Friday, 22 February 2008

DRUNK


i am a payed-up member of DRUNK now. i am going to destroy my liver in the name of uppercase blog poetry. i feel excited. i posted my first 'proper' thing on there just now.

i am listening to the song 'Rene and Georgette Magritte with their dog after the war' by Paul Simon. i want to start a band that does the thing that this song does to me, but not through twee acoustic singer-songwriting. i want to start a band that sounds like sand, maybe. i want to start a band that sounds like the song on my myspace page at the moment, but also like 'Rene and Georgette Magritte with their dog after the war' and like sand and like someone apologising to you way more than is necessary. if anyone reading this is in manchester and also wants to start a band that sounds like those things and is not too impatient or 'in it for the money' and wants to meet up maybe once a week and has or knows a place where we can practice and use equipment and things, inexpensively, please email me.

• Material
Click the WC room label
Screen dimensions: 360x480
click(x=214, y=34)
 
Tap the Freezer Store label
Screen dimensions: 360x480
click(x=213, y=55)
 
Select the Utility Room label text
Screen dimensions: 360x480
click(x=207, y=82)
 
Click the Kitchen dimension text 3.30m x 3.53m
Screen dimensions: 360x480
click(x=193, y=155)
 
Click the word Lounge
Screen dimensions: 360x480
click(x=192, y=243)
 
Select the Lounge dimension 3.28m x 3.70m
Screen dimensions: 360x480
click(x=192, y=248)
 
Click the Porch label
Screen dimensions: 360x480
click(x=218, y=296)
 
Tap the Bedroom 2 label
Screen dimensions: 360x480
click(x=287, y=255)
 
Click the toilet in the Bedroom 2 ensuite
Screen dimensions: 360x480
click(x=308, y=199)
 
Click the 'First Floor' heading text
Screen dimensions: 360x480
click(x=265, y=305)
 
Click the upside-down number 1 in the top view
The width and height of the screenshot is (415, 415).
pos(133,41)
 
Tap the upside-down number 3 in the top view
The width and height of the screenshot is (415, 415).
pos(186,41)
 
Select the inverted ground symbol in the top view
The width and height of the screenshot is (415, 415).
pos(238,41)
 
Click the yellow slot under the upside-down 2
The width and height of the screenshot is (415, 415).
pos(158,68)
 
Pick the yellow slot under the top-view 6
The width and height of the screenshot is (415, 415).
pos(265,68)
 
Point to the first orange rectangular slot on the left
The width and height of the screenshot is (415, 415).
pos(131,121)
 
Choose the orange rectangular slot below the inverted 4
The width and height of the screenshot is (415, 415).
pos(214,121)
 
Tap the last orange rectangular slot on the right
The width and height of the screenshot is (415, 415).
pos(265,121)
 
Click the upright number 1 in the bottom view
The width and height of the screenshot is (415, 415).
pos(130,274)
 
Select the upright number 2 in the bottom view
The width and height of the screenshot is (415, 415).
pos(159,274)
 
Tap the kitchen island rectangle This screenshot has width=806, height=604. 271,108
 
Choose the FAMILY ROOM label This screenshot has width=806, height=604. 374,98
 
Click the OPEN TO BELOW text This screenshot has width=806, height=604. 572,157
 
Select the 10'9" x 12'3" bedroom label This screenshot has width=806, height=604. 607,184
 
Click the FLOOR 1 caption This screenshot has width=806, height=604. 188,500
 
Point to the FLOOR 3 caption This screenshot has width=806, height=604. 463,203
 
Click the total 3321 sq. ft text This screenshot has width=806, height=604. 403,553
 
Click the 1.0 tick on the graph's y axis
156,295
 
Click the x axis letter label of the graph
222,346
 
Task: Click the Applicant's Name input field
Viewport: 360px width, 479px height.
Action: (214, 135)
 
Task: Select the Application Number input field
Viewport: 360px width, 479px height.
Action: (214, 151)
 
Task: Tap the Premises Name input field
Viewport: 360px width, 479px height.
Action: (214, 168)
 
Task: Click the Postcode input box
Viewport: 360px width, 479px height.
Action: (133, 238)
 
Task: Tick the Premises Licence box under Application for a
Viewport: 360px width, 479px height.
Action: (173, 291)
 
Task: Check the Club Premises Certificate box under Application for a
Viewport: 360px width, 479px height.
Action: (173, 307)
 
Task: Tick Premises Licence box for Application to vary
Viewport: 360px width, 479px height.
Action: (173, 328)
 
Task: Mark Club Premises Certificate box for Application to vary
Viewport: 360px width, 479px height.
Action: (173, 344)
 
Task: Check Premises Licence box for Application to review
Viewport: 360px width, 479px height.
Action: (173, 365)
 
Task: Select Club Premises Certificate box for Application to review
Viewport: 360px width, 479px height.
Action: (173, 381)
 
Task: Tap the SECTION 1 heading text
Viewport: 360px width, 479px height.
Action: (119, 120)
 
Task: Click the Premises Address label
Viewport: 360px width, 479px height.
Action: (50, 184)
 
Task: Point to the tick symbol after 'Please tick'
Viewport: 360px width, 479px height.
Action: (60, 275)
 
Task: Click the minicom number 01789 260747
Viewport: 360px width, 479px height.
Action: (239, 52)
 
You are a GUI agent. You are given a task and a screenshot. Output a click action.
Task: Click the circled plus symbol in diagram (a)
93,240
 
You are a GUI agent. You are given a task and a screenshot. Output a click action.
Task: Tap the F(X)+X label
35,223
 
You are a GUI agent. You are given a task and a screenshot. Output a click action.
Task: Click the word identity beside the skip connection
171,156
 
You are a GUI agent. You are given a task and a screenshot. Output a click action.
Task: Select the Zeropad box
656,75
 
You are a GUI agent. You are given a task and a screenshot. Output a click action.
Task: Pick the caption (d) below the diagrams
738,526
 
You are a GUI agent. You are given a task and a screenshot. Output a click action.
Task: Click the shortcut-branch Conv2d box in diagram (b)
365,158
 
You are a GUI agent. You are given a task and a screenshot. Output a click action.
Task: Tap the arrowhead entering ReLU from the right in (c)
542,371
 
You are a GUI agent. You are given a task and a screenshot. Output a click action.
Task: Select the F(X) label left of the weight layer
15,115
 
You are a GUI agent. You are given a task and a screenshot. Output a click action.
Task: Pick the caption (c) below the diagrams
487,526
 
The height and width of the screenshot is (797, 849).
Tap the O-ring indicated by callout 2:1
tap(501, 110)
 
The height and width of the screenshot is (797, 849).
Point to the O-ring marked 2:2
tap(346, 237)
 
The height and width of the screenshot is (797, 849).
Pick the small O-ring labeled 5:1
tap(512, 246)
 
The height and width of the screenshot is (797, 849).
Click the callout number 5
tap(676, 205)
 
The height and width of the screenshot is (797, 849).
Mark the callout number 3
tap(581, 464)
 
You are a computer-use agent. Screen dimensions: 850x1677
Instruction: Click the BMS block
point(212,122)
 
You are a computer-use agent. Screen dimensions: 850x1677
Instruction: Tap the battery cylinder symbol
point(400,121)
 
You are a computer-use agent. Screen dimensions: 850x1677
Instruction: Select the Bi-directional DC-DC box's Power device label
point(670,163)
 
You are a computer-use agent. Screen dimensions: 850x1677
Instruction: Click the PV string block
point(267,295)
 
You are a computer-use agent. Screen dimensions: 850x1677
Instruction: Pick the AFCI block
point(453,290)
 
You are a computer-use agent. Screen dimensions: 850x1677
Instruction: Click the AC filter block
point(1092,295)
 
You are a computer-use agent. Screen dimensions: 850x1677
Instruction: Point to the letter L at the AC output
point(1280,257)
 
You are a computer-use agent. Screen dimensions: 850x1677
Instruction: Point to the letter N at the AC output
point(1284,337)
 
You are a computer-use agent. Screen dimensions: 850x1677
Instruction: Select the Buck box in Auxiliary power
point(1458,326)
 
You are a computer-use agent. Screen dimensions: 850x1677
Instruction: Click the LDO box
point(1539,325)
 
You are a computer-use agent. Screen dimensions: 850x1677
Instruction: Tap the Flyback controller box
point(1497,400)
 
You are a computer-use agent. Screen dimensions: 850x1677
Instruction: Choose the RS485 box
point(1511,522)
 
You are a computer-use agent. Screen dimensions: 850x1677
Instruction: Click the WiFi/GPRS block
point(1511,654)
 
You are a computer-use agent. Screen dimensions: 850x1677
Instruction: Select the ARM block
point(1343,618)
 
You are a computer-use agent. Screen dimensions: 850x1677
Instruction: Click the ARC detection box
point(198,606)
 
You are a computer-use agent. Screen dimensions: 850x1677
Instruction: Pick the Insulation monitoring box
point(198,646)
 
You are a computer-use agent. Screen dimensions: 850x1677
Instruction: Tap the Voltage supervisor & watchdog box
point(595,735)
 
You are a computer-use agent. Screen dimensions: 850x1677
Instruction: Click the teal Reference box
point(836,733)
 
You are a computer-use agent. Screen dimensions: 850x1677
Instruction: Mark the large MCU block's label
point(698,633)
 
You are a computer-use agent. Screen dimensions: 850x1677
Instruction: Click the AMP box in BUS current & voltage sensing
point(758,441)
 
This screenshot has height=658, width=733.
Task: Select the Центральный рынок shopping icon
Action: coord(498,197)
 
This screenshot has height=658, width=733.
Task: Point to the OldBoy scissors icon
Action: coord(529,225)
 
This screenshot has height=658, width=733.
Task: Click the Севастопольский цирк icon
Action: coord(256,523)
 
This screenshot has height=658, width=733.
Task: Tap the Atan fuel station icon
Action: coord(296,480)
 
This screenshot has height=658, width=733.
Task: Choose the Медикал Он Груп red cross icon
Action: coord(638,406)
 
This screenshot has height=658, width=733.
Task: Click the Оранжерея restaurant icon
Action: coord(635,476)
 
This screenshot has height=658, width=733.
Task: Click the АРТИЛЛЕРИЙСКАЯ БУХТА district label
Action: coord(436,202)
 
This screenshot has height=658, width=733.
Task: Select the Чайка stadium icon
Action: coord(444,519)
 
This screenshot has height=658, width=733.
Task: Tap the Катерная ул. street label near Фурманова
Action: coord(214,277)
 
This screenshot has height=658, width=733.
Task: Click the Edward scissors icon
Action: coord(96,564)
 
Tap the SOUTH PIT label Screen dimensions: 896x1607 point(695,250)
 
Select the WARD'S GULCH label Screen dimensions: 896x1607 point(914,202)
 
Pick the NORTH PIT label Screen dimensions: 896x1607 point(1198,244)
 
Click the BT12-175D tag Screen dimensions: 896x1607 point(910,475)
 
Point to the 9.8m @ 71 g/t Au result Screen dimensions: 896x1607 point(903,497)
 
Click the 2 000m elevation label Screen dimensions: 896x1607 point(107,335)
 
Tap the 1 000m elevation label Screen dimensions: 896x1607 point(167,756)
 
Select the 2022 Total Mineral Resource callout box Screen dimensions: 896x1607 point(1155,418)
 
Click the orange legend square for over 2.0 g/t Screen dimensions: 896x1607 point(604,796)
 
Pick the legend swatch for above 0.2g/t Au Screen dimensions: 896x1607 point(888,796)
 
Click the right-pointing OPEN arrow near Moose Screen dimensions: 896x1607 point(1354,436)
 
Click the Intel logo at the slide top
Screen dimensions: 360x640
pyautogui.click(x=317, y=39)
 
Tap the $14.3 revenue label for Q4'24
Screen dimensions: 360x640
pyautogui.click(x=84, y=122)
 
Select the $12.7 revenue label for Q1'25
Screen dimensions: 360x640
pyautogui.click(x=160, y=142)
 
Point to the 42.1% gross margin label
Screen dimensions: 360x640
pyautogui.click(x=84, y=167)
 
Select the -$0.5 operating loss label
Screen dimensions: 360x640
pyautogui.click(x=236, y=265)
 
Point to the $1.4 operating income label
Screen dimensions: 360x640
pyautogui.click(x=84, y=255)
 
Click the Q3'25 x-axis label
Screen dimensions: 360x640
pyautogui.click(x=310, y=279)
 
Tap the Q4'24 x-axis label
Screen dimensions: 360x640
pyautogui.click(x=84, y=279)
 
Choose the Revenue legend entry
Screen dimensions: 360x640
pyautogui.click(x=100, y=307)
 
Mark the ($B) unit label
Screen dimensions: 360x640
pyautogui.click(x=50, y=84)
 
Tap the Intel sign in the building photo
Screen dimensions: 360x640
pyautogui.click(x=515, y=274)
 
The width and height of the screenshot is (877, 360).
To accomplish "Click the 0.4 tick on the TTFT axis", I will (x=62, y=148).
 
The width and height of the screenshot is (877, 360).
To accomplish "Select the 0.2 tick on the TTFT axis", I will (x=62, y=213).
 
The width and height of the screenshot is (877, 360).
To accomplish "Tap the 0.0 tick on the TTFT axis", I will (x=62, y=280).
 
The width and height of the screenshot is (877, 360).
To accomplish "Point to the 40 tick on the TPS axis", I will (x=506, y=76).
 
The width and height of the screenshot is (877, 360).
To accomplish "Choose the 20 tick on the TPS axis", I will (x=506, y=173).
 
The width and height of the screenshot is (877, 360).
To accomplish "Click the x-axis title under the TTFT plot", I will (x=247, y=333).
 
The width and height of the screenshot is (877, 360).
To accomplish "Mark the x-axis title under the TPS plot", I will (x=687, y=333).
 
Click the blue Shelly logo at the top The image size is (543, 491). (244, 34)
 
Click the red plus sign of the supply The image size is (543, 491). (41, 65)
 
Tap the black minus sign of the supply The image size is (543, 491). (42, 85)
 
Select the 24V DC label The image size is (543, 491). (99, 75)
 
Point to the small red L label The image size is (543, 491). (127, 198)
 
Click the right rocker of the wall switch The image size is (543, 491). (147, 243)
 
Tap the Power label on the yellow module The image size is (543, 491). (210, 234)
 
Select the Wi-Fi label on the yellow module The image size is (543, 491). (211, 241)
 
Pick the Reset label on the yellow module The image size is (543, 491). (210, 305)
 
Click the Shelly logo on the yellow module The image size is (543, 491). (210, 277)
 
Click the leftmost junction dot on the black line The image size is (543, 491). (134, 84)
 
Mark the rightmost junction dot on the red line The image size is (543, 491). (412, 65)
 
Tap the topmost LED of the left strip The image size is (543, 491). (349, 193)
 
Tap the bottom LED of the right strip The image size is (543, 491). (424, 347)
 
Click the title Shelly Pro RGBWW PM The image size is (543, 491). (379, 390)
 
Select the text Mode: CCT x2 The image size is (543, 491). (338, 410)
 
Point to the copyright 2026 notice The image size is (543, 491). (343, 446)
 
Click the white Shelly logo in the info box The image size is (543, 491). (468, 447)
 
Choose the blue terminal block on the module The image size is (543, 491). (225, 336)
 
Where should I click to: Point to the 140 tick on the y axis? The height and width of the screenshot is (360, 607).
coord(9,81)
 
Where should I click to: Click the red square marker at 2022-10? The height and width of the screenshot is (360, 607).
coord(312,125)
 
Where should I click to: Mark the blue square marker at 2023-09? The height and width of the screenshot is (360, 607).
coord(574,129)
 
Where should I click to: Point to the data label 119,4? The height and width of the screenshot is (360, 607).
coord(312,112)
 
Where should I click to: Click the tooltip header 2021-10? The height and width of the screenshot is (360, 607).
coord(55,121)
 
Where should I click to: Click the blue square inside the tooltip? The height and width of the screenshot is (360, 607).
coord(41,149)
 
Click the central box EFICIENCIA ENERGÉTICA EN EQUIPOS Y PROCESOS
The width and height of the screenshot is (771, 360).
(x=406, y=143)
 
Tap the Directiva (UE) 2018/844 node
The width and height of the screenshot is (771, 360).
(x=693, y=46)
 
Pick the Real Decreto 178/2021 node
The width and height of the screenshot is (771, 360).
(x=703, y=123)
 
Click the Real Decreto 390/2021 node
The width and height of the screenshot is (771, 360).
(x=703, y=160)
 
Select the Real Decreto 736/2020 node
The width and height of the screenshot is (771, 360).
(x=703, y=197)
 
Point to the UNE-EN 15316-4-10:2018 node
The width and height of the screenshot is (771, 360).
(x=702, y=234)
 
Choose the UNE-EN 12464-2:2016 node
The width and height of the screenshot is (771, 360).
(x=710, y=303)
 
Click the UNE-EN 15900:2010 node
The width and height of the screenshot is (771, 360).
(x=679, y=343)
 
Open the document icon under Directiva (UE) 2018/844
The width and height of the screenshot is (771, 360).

• What you are asked to do
In the blog post, what reason does the writer give for planning to destroy their liver? The rows have nothing to do with what you are asked here.

• Correct answer
The writer plans to destroy their liver in the name of uppercase blog poetry. They say this right after announcing that they are now a member of DRUNK.